Subject: [ggl] Point/Box in Box Test (Border Cases - 3D)
From: Barend Gehrels (barend)
Date: 2011-06-28 15:06:06
> does boost.geometry currently provide a way to do "geometry1 within
> geometry2" tests including border cases?
"within" should be (according to OGC) "completely within", so a point
lying on a border, or a box touching a border, should return false.
Internally, it is handled by a sort of "within code", returning 1 if
within, 0 if on border, -1 if outside. This is not (yet) accessable to
So your question is not completely clear to me, "tests including border
cases" means "tests returning true if on a border"?
> That's my basic question! If required - more details of what I want
> to do:
> 1) Test whether a point lies in a box including being on the border
> based on the boost::geometry::within function.
> Example: boost::geometry::within(Point3D(0, 0, 0),
> Box3D(Point3D(0, 0, 0), Point3D(1, 1, 1)) delivers false.
Yes, it should.
> The test succeeds for points that are within the box but not on the
> I am aware that boost::geometry::intersects works for point-in-box
> tests including border cases but has two drawbacks:
> i) It seems to be 30% slower for point-in-box tests.
> ii) I would like to use the same call to boost::geometry for
> box-in-box, point-in-box or even polygon in polygon tests
> (boost::within does allow this, although its return values
> aren't as desired).
intersects is a different function, returning true even if a box is
partly outside another box. Intersects point-box should return true if a
point lies on a box. So yes, indeed, you might use it.

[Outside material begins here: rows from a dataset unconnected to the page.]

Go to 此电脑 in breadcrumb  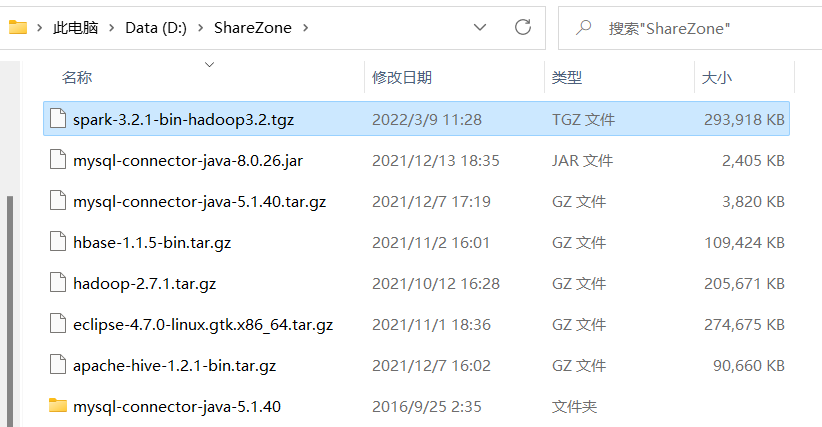coord(75,28)
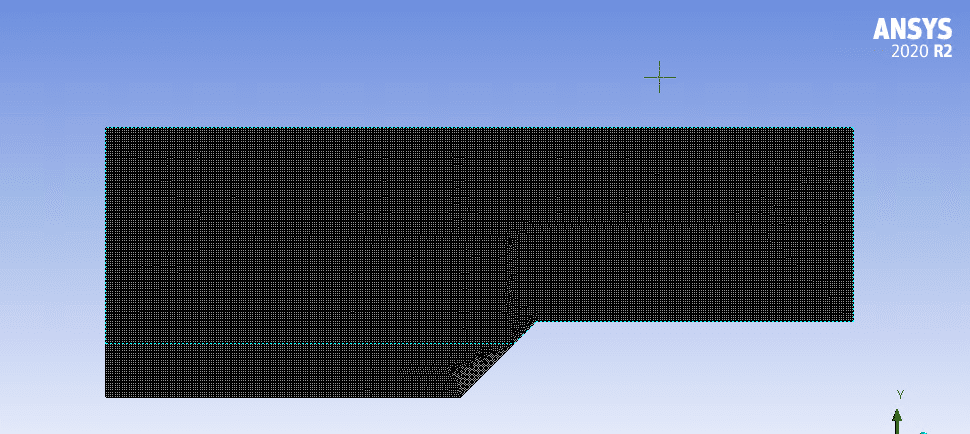970x434 pixels.
Task: Select the top-right corner vertex of the mesh
Action: tap(852, 128)
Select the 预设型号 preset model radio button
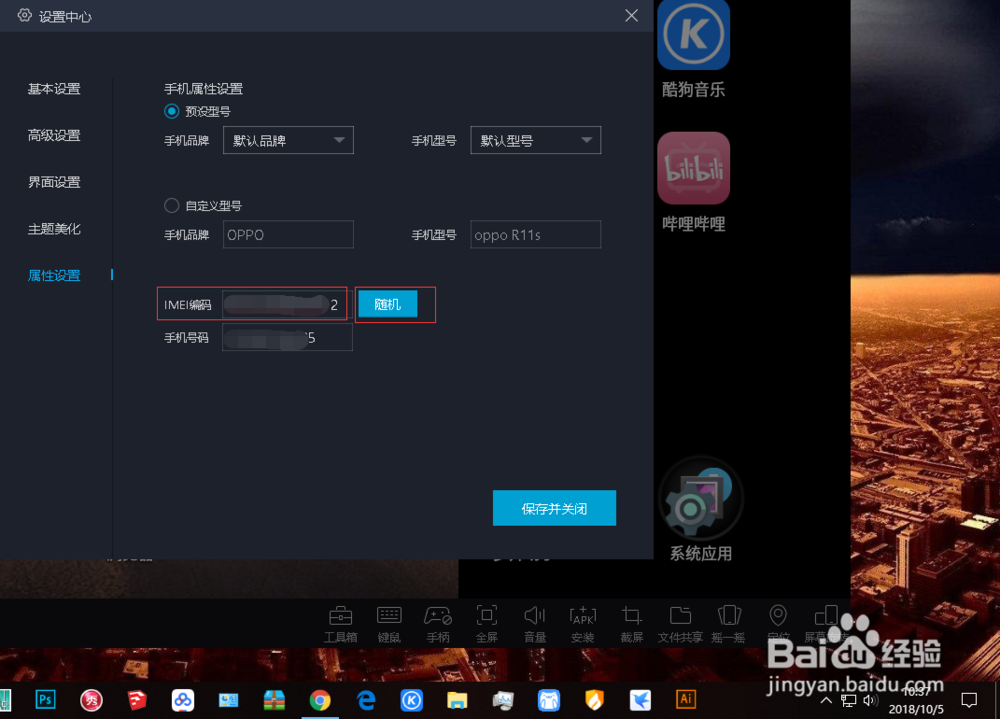 (x=172, y=111)
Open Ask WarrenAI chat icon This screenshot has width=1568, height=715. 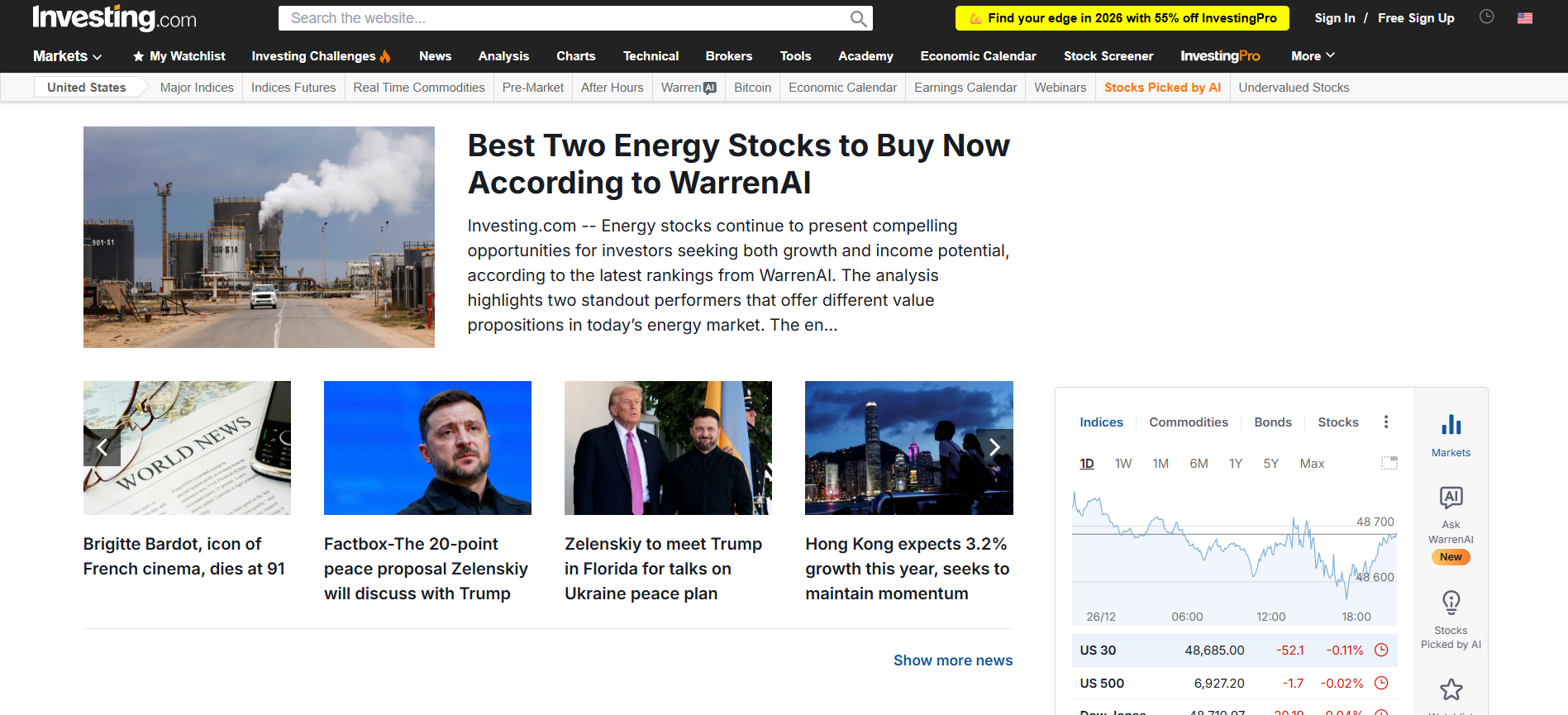tap(1451, 498)
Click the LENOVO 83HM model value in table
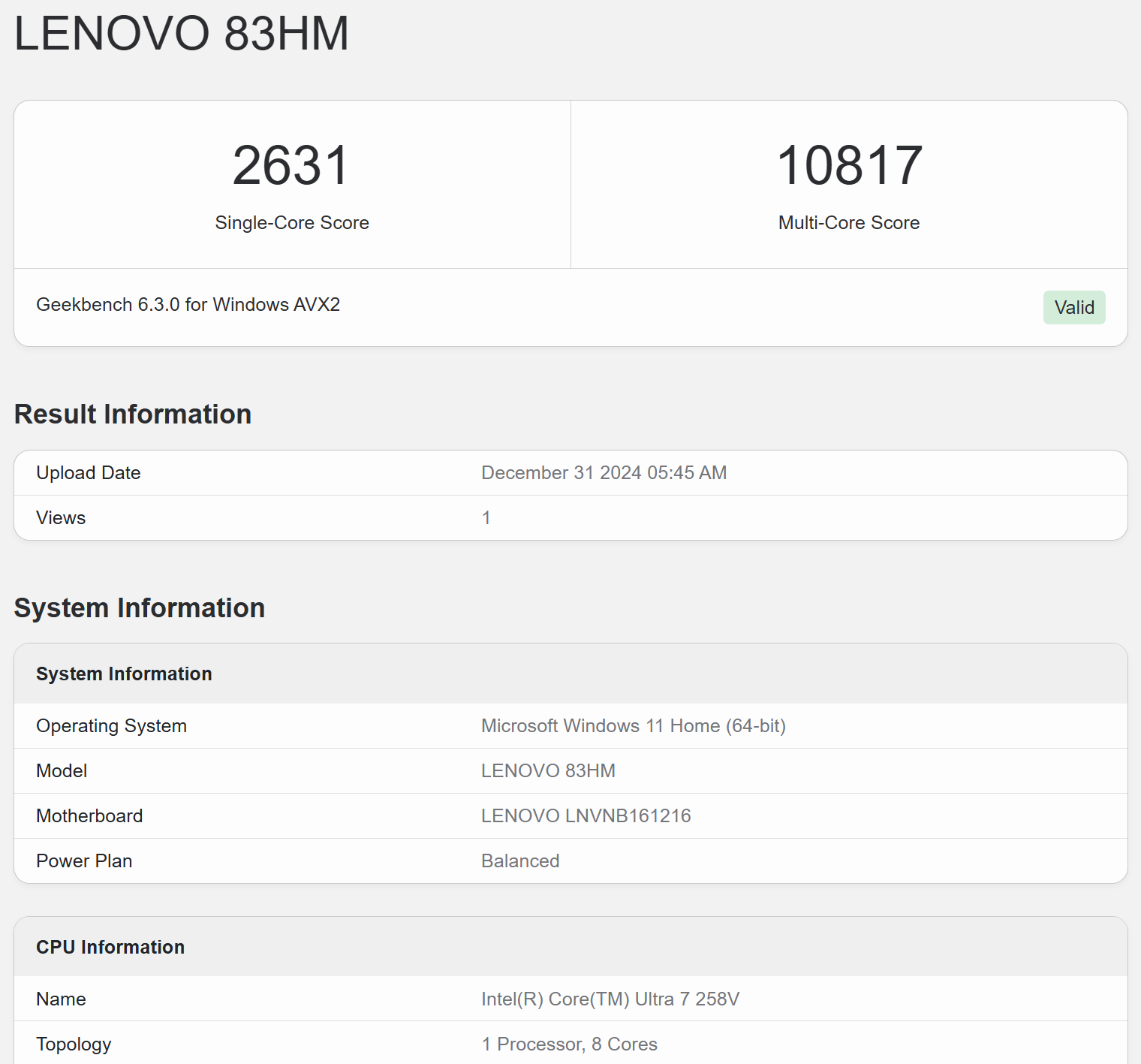The width and height of the screenshot is (1141, 1064). tap(548, 771)
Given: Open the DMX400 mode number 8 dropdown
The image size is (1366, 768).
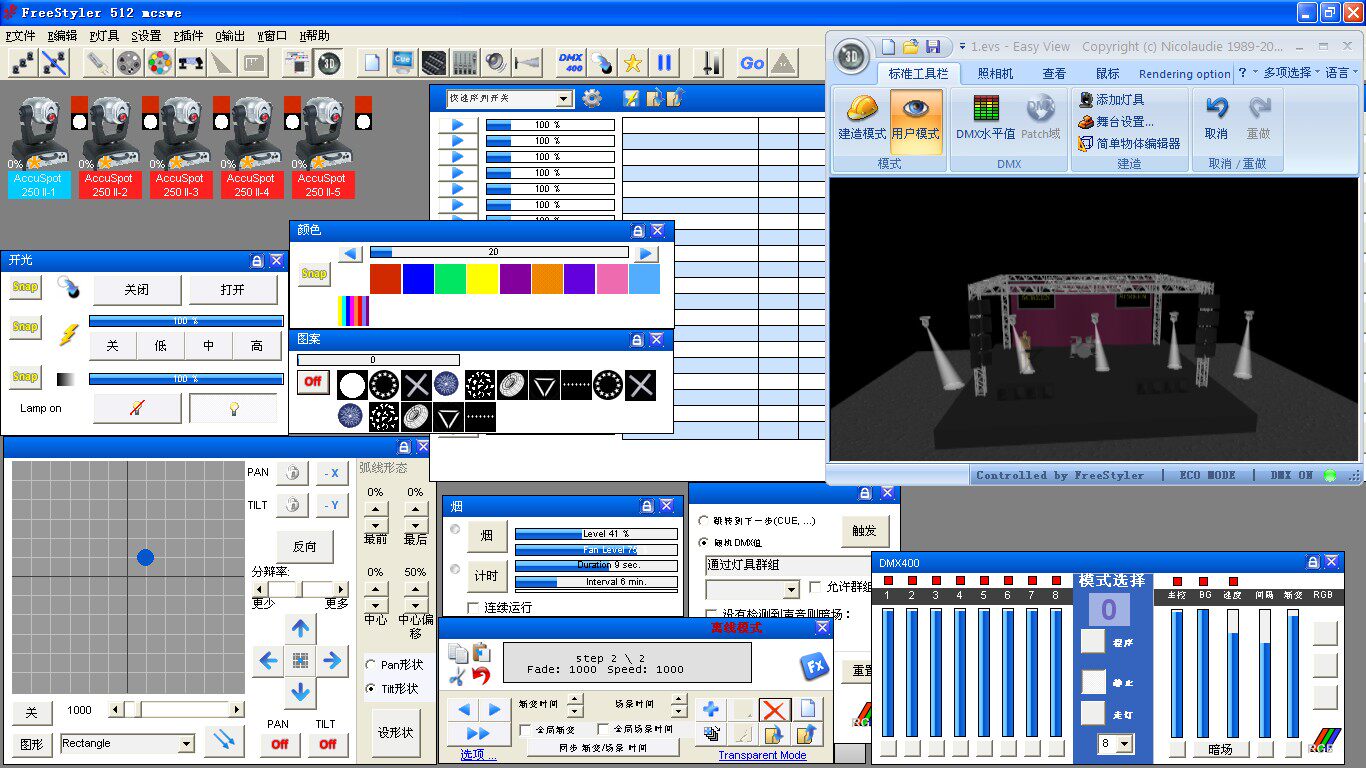Looking at the screenshot, I should [1125, 744].
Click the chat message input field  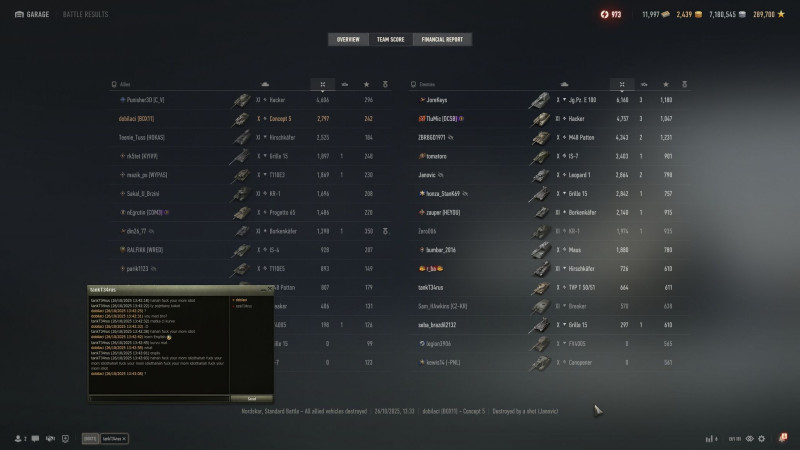[x=159, y=398]
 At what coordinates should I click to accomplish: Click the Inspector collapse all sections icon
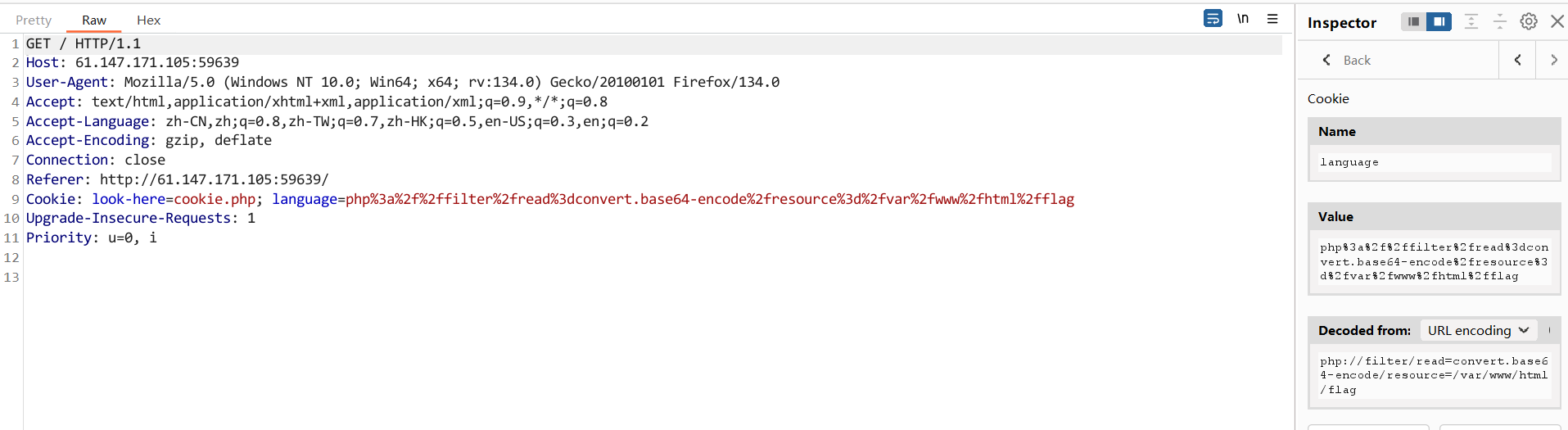point(1500,21)
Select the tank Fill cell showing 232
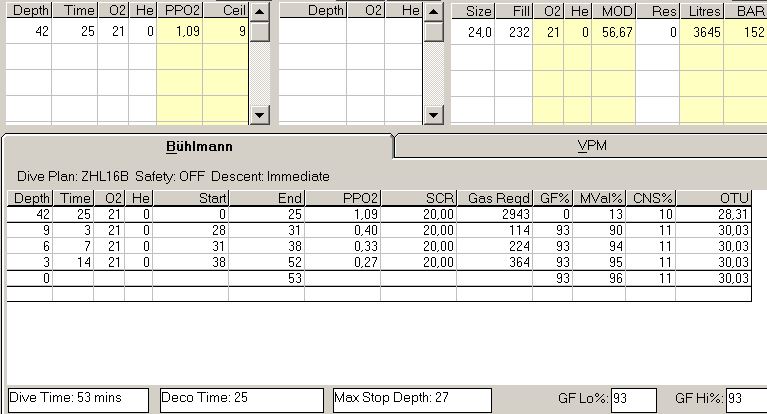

> 2) Test whether a box lies within a box, including being on the border?
> Trivial example:
> const Box3D box(Point3D(0,0,0), Point3D(1, 1, 1));
> boost::geometry::within(box, box) delivers false.
Right, it should.
> The test succeeds for boxes that are within the given box but do not
> touch the border.
> 3) What about point/polygon in polygon tests with respect to border
> cases? I haven't tested them yet...
It depends on the strategy but the default strategy (winding) returns
false if on the border, as expected. Other strategies are faster but do
not deliver consequent results (e.g. true if on left-side border, false
if on right-side-border, didn't check). Those are included for people
who don't care, or situations where it is not relevant (e.g. selecting a
feature with a mouseclick), but those are not the default.
So, in summary,
- within should return true iff a geometry is completely within another
- the (not yet published) function within_code (non-OGC-compliant)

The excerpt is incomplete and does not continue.